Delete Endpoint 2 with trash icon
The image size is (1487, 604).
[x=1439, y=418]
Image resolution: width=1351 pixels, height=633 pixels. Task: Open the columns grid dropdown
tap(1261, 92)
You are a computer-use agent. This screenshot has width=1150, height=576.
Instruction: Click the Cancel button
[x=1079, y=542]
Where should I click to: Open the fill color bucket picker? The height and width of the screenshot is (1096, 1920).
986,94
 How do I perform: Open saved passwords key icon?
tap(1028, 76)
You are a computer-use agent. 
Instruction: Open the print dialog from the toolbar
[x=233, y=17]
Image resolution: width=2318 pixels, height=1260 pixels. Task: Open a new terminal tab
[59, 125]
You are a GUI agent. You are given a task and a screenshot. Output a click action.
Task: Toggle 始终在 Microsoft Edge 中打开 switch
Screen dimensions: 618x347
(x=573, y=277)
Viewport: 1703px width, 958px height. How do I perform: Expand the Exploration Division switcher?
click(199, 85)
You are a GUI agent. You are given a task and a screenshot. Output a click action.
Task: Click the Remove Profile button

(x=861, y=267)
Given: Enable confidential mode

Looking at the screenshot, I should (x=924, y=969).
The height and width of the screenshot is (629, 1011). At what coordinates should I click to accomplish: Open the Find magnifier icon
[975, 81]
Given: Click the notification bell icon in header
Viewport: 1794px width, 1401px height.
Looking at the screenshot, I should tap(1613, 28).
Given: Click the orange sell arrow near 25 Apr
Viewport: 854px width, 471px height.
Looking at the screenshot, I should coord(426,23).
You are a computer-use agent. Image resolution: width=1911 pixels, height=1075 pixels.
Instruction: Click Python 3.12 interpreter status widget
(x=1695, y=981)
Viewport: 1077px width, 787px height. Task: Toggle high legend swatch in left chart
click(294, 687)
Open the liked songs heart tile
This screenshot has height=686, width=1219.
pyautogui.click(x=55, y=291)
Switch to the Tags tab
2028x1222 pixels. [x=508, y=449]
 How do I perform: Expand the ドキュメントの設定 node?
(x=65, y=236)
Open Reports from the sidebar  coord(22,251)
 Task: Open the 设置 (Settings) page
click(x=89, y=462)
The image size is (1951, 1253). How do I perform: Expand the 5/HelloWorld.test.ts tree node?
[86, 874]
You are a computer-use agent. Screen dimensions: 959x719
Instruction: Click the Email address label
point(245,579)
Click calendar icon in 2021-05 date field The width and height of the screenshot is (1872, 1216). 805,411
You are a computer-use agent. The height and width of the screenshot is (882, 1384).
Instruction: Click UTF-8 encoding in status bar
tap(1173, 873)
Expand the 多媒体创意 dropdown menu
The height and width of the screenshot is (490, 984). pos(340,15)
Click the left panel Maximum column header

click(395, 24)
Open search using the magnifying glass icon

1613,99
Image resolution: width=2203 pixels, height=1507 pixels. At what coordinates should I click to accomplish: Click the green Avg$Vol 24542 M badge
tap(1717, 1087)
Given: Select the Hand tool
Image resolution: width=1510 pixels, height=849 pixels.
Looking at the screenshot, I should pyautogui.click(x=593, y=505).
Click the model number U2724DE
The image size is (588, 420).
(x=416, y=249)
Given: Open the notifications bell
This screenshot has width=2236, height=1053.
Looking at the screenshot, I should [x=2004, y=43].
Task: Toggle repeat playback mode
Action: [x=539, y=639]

### What is needed
Look for the string "agent" in the listing above and copy every line holding it.

### Answer for this exercise
You are a computer-use agent. This screenshot has width=1150, height=576.
You are a computer-use agent. 
You are a GUI agent. You are given a task and a screenshot. Output a click action.
You are a GUI agent. You are given a task and a screenshot. Output a click action.
You are a computer-use agent. Image resolution: width=1911 pixels, height=1075 pixels.
You are a computer-use agent. Screen dimensions: 959x719
You are a computer-use agent. The height and width of the screenshot is (882, 1384).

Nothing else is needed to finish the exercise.